#### [Task statement]
Check each line of the records below and collect those that include the word "visibility".
BEGIN Exercise inputs
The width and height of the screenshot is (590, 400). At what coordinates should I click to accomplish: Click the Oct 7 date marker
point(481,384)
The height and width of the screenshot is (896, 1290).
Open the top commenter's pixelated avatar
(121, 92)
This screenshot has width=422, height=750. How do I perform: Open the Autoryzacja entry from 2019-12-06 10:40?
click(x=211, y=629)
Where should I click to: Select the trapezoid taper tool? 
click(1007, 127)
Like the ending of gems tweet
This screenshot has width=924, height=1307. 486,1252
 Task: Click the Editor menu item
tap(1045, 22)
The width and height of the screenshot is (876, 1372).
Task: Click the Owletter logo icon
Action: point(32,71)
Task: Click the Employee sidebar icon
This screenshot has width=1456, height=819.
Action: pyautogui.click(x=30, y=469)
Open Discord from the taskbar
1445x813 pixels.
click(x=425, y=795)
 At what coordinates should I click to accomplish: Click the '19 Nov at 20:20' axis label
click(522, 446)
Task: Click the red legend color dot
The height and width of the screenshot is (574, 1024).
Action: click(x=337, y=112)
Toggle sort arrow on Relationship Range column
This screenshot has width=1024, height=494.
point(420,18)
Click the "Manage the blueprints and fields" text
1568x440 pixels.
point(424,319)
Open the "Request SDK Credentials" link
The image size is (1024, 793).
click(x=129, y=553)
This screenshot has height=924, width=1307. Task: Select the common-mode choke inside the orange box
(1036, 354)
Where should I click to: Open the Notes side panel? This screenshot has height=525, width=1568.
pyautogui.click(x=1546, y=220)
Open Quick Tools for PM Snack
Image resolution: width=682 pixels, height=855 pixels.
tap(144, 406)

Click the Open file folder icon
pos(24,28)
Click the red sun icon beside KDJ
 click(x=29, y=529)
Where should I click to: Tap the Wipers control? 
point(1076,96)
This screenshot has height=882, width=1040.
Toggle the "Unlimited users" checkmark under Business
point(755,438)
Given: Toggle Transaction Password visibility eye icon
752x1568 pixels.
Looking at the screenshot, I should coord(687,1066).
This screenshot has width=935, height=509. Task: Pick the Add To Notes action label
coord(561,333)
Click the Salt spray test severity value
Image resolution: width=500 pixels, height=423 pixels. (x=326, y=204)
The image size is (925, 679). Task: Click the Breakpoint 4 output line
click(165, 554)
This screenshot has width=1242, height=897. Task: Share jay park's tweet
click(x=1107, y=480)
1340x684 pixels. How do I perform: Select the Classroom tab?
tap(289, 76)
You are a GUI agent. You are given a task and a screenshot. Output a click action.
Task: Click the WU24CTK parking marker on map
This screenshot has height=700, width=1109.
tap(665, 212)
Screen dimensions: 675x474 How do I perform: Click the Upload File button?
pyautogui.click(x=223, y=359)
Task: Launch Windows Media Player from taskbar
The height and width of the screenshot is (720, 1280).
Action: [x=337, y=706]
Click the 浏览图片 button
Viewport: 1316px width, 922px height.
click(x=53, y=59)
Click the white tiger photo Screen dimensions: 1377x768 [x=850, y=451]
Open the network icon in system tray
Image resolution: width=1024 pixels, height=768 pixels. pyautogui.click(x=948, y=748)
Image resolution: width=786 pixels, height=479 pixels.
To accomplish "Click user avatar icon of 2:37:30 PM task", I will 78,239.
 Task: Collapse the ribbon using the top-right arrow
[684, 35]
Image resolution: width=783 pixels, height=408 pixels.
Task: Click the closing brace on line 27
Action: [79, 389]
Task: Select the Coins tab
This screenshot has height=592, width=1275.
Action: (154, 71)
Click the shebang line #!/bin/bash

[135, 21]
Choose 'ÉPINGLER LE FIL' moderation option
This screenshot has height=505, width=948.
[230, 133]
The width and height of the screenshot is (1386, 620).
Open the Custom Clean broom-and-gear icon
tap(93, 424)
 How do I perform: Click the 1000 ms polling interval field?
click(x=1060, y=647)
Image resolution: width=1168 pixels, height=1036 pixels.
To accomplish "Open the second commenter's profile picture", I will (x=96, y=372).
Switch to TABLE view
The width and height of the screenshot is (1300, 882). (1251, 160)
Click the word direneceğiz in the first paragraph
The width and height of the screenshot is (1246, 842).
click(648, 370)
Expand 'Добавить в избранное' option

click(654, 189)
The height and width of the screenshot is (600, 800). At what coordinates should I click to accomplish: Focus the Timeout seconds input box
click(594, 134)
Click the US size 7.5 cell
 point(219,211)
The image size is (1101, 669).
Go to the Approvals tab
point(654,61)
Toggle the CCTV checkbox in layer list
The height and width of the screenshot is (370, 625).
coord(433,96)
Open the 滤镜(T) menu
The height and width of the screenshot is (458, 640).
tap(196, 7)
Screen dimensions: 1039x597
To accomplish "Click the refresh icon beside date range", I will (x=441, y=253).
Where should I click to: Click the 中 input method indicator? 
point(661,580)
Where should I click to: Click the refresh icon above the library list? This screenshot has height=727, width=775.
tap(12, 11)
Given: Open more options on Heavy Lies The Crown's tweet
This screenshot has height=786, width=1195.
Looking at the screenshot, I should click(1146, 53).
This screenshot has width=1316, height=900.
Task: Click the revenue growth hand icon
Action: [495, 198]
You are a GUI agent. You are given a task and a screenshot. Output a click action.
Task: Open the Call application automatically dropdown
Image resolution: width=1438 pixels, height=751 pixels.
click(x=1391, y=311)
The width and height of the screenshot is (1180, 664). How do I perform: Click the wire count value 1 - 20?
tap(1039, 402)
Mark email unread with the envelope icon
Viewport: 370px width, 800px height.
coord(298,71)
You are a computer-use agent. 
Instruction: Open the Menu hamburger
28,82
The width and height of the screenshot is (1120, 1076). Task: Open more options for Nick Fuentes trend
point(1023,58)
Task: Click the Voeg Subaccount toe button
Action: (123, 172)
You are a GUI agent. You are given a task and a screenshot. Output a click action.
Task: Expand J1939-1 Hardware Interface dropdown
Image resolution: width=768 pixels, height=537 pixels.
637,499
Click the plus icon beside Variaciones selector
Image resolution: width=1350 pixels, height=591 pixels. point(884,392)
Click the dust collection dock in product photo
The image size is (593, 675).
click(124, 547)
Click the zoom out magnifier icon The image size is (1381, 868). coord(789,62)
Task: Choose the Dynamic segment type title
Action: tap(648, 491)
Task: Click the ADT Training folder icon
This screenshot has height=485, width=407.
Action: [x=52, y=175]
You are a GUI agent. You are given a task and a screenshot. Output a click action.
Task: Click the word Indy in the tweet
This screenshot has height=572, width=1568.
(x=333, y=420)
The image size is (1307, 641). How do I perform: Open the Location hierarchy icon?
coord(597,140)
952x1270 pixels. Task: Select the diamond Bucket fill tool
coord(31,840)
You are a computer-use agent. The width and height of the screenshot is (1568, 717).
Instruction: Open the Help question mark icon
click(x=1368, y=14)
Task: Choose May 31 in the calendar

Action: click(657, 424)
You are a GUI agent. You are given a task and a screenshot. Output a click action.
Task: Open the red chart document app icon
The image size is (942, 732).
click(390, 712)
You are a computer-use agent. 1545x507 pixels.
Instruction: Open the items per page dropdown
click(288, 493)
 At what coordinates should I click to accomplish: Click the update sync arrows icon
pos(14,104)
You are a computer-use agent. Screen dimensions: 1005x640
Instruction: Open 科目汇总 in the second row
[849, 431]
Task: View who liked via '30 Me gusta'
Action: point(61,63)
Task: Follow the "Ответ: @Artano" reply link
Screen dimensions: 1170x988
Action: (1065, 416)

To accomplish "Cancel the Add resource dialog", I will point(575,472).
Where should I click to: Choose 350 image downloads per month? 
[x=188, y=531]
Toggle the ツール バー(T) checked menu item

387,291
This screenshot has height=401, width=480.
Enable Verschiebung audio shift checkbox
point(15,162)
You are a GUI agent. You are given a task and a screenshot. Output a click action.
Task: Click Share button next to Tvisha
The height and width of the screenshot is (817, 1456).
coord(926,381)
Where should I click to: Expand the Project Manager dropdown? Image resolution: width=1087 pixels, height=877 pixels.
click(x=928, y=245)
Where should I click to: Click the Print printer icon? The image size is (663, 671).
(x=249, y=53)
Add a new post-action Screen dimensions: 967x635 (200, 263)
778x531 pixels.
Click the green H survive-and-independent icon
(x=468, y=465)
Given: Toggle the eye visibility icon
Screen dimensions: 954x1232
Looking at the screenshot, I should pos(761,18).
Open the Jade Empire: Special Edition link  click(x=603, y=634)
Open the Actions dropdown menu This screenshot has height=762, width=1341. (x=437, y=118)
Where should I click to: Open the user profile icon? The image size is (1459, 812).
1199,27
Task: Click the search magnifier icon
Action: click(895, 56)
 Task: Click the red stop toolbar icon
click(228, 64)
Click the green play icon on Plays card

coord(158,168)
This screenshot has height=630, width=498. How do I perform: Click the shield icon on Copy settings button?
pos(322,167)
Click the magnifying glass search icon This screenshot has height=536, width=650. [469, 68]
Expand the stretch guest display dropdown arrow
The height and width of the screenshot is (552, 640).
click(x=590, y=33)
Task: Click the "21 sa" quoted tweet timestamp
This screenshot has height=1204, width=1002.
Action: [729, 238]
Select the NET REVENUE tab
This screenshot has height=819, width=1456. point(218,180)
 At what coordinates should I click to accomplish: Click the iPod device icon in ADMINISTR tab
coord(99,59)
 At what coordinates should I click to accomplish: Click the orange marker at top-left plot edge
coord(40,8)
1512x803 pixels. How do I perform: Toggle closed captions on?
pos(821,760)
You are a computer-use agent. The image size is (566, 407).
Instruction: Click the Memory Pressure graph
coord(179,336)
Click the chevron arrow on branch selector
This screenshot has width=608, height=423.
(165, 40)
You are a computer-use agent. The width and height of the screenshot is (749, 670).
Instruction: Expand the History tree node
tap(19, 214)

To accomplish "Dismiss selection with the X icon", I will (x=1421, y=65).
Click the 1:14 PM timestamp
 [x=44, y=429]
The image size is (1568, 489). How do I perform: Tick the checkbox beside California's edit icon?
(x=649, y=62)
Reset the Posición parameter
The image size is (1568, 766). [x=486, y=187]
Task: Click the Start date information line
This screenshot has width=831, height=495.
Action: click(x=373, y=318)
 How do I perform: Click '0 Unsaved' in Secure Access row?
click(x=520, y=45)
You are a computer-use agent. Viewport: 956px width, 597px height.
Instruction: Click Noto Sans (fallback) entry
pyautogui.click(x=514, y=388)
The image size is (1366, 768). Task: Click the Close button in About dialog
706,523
END Exercise inputs
#### [Response to this exercise]
Given: Toggle Transaction Password visibility eye icon
Given: Toggle the eye visibility icon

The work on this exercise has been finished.